How can we provide such stimulation? The most direct method is exercise. Aguilar-Agon et al.2 built a bioreactor to provide stretching for muscle cells in a certain cycle. This regular force made the cells thicker and stronger, increasing protein production and contraction force. This is similar to how fitness training makes muscles firmer. But exercise alone is not enough. Cells also need a place to attach and receive nutrients, that’s why we also need scaffolds. Scaffold is a sponge-like framework, which can provide supporting force for cultivated meat and help deliver nutrients; the perfusion process provides shearing force. Now we can use technologies such as Electrospinning, 3D bioprinting and plant decellularized matrix to manufacture scaffolds3.
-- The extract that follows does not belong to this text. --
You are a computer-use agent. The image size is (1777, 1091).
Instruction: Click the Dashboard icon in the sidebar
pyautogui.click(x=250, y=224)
A study discovered by Milae Lee et al., has found that the stiffness of the scaffold determines how cells behaved as muscle and fat4. On stiffer scaffolds (Young’s modulus around 11 kPa, similar to a rubber band), muscle cells tend to form myotubes, and the content of myosin and total protein significantly increase. High protein content allows you to smell a very delicious aroma when cooking steak. Fat cells, by contrast, prefer softer scaffolds (around 3 kPa, similar to jelly) and are more likely to form lipid droplets. To achieve the ideal ratio of muscle and fat, the stiffness of the scaffold must be balanced.
Priyatharshini Murugan et al.5 have used the natural vascular bundles of asparagus to create decellularized plant scaffolds with an elastic modulus of about 4.9 kPa, which falls within the ideal range for both muscle and fat growth. Pig muscle and fat stem cells can grow along the plant’s original channels, forming striped muscle fibers that are both aligned and elastic.
Cultivated meat is ultimately an art that combines biology and mechanics. The idea is exciting, but behind every gram of cultivated meat lie the high costs of scaffolds, culture media, and bioreactors6. One day, a steak on your plate might come from a lab. Before that happens, scientists need to keep balancing softness and strength, and must think about the challenges of large-scale production, cost balance, and food safety.